### [PROBLEM REQUIREMENTS]
Retype every line from the one containing "Task: Activate air" through the last line of the records below, both included; leave out the pictures.

◆ ◆ ◆ ◆ ◆ ◆ ◆

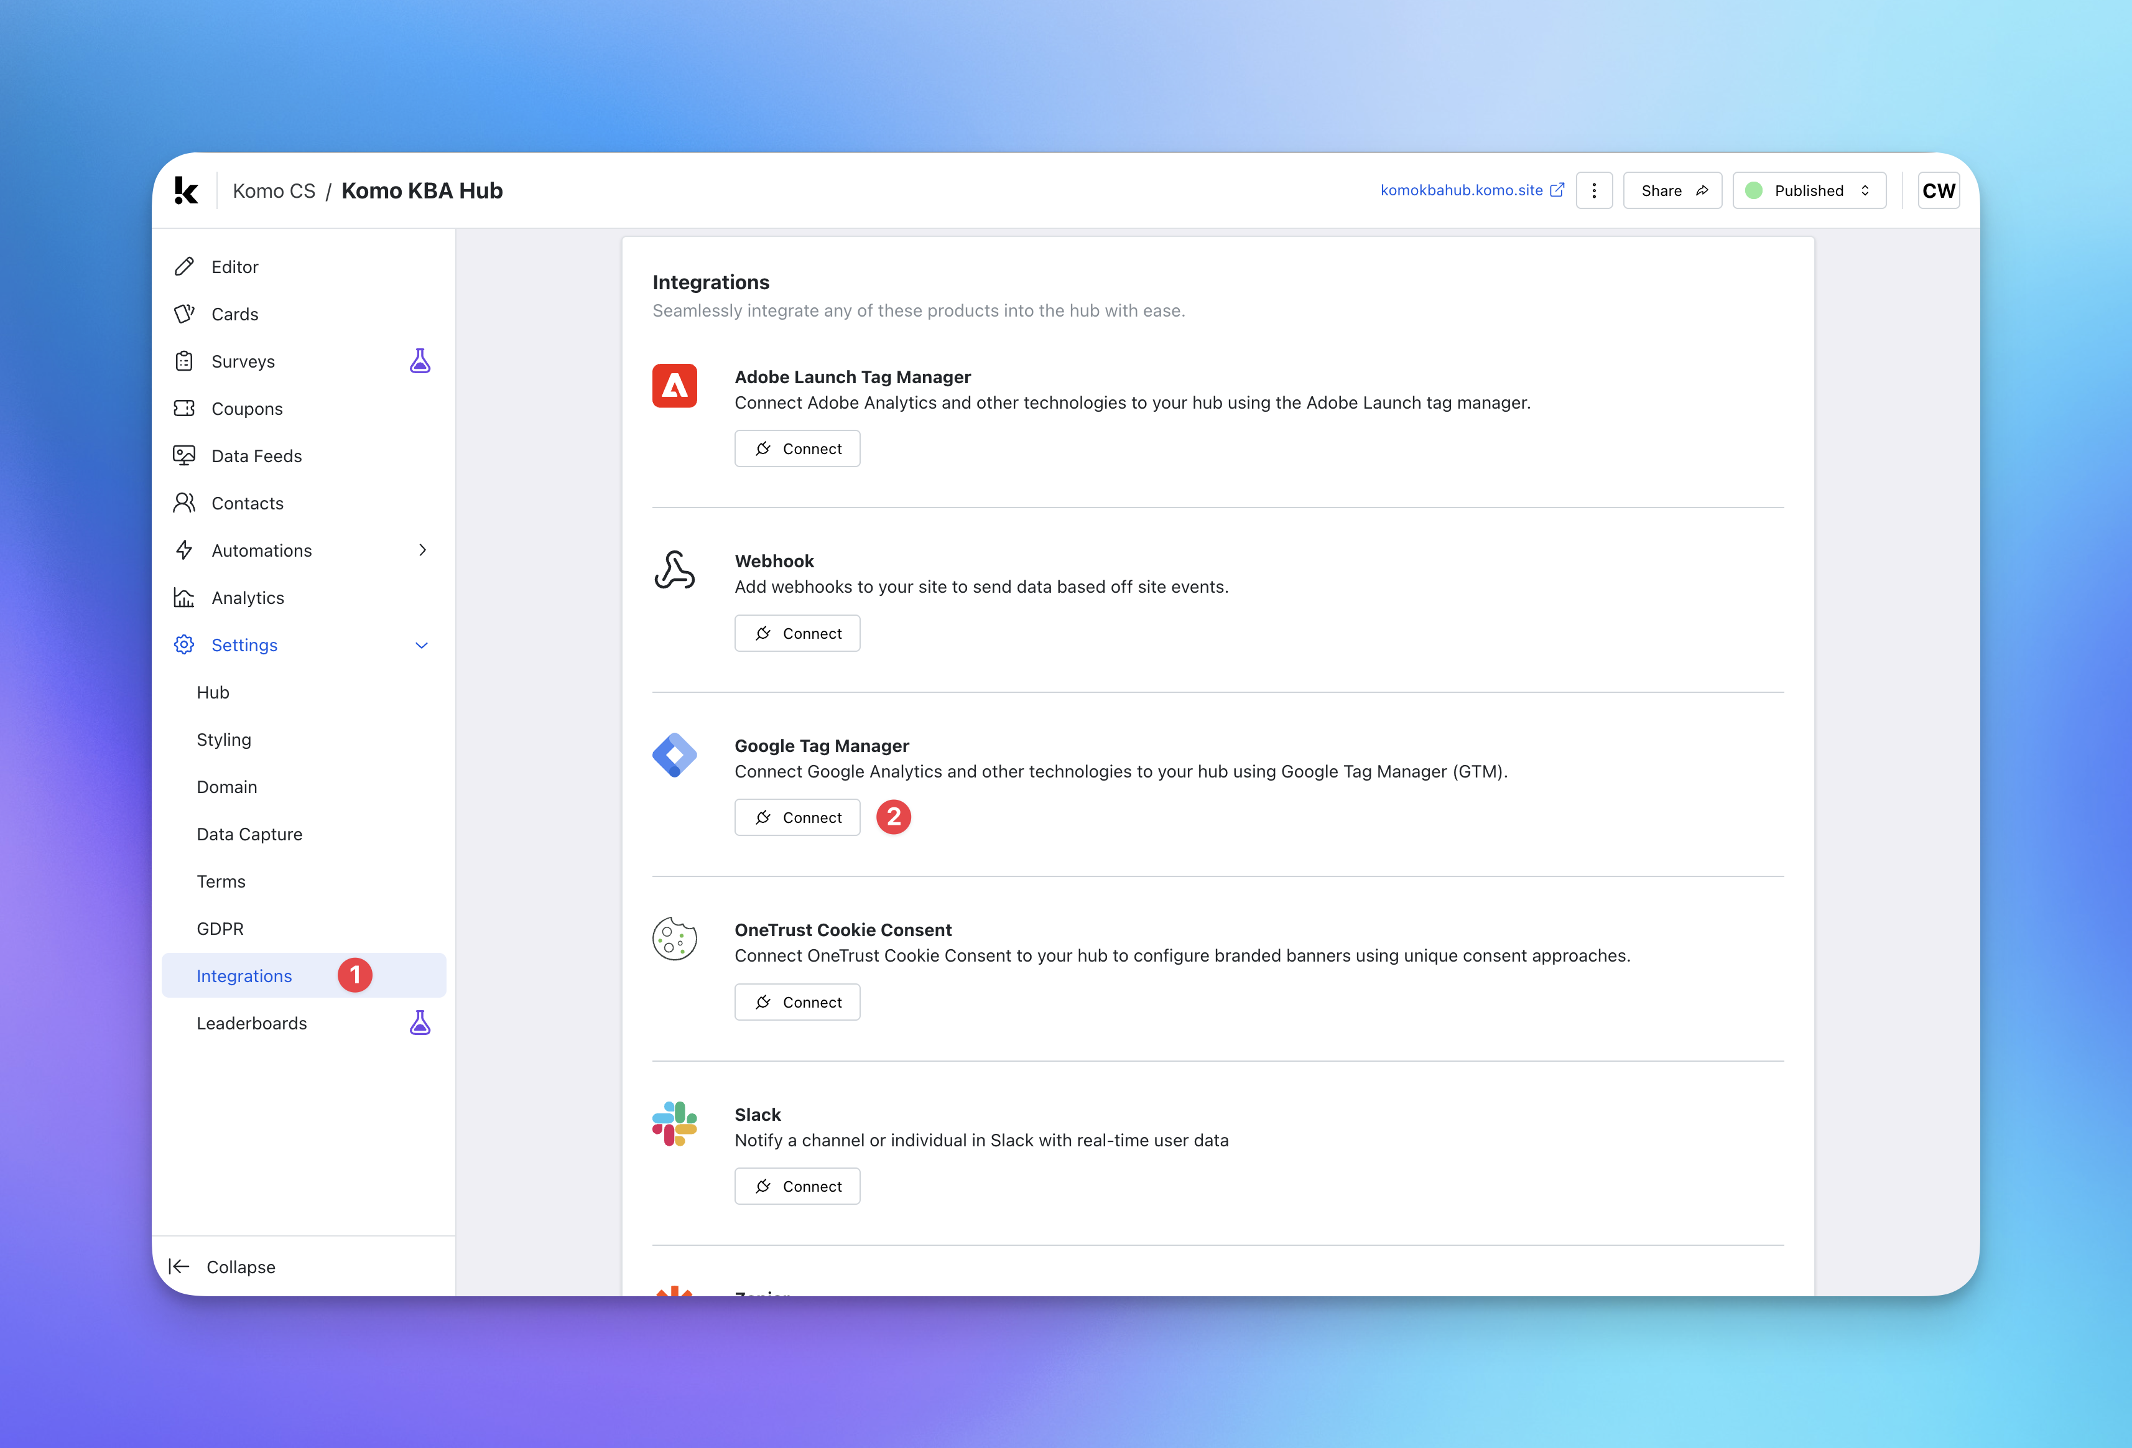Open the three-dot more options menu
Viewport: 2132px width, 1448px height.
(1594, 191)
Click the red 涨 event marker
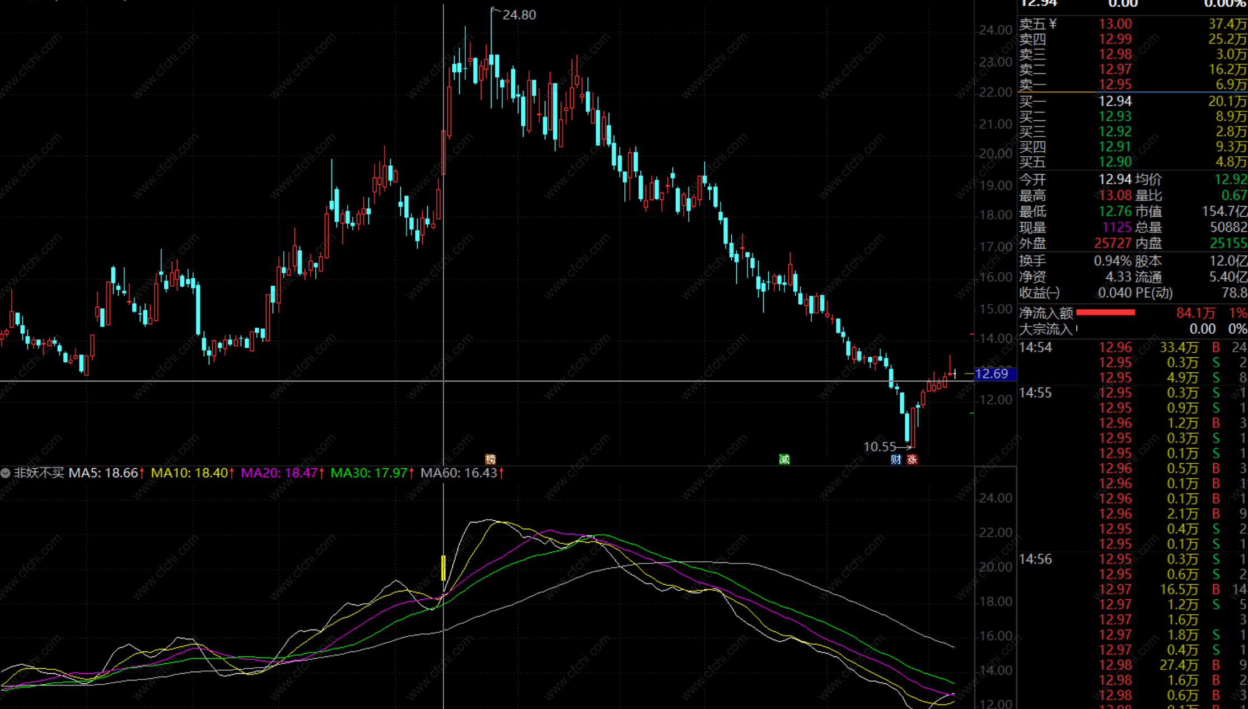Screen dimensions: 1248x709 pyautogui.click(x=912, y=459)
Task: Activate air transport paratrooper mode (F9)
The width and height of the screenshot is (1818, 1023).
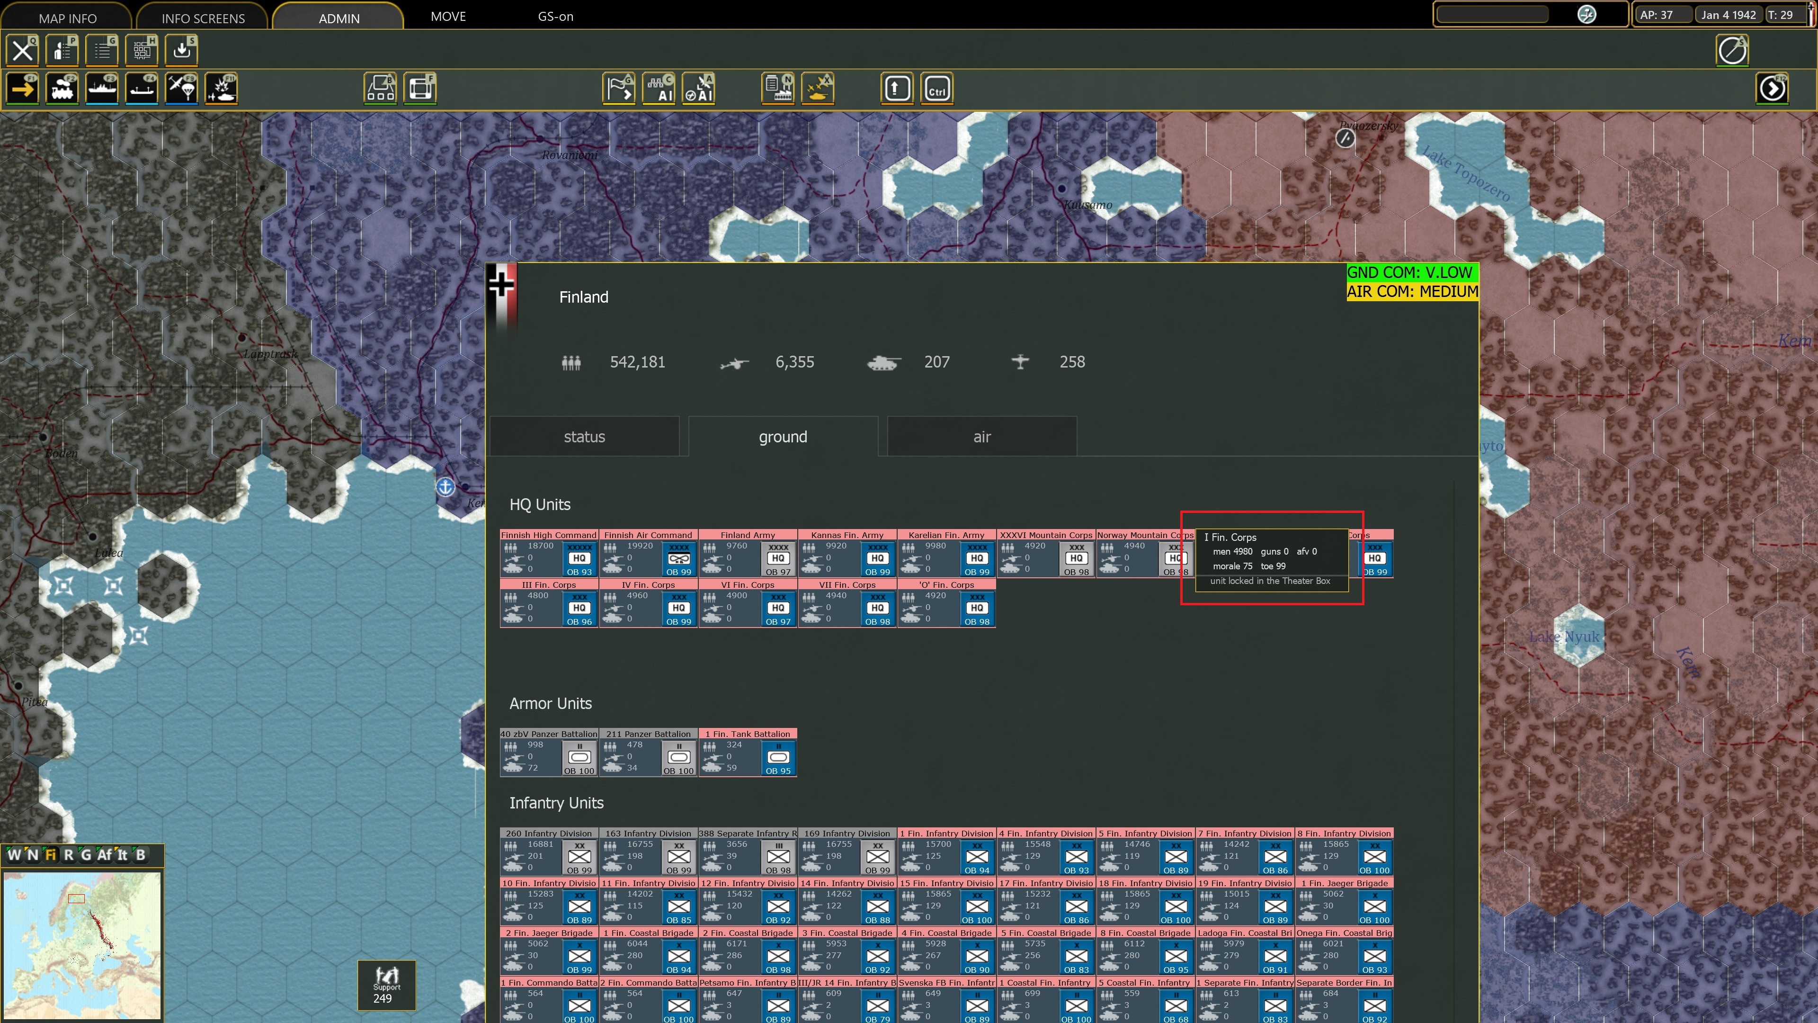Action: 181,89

◆ ◆ ◆ ◆ ◆ ◆ ◆

### [EXPECTED OUTPUT]
Task: Activate air transport paratrooper mode (F9)
The width and height of the screenshot is (1818, 1023).
Action: 181,89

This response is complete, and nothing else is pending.